• **WHAT YOU ARE ASKED TO DO**
What you return must match the listing below line for line, minus its pictures.

• **MATERIAL FOR THIS TASK**
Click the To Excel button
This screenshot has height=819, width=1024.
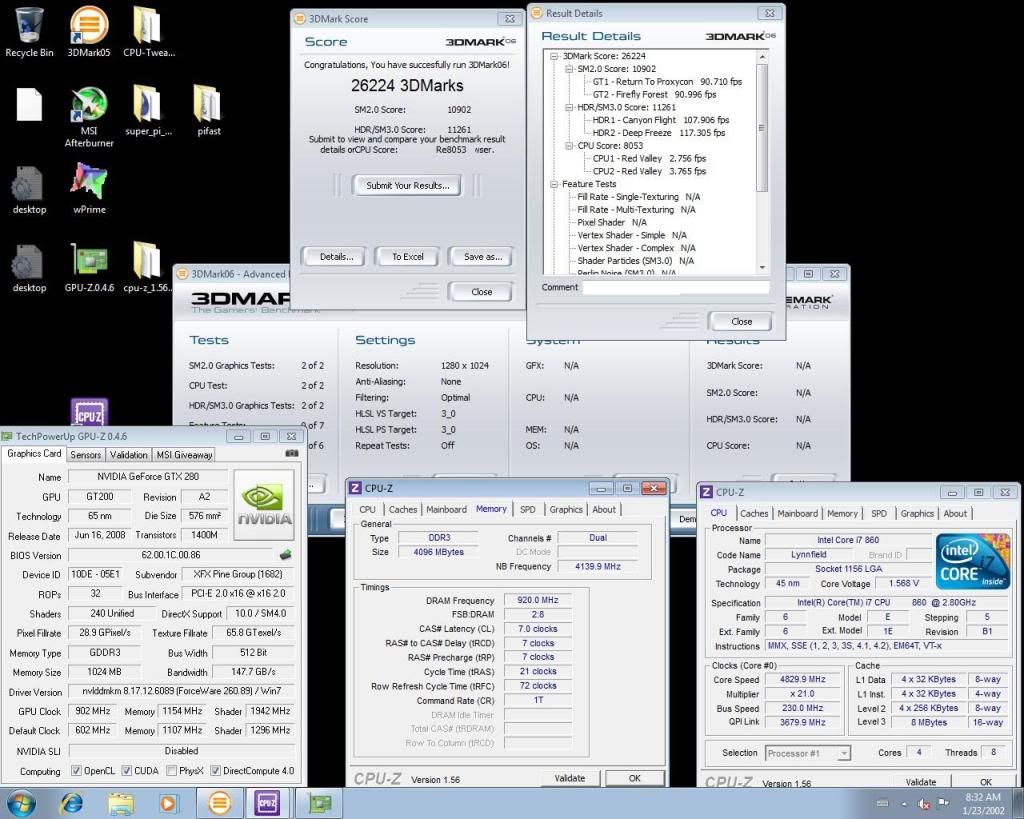tap(407, 257)
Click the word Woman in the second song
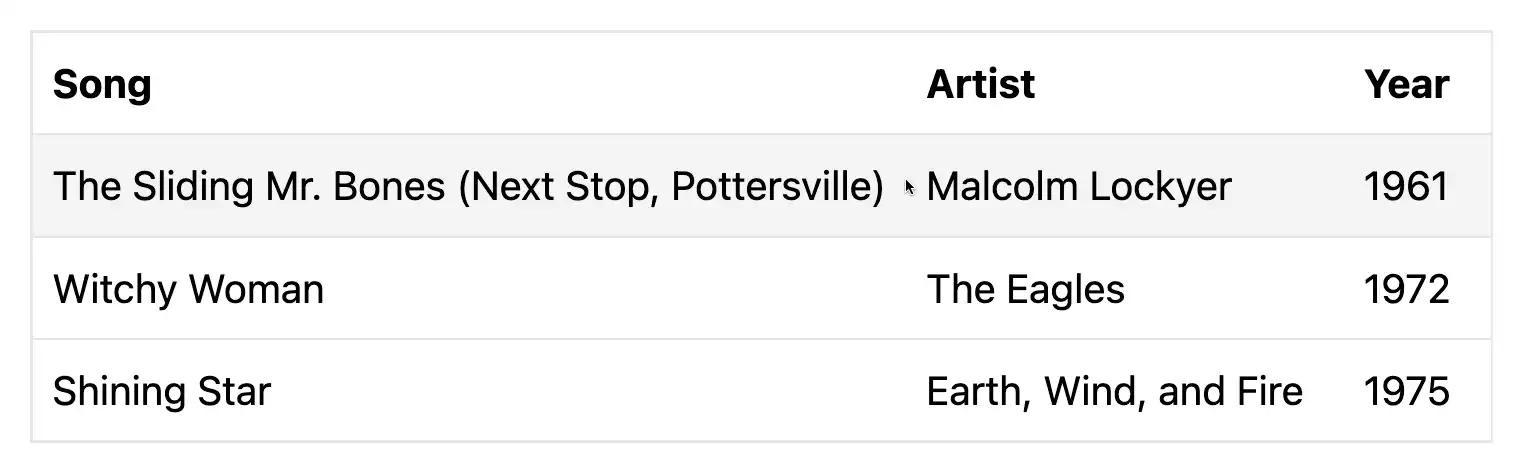This screenshot has width=1524, height=471. pyautogui.click(x=256, y=289)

• **TASK ANSWER**
Click the To Excel button
This screenshot has height=819, width=1024.
tap(407, 257)
Click the word Woman in the second song
This screenshot has width=1524, height=471. pyautogui.click(x=256, y=289)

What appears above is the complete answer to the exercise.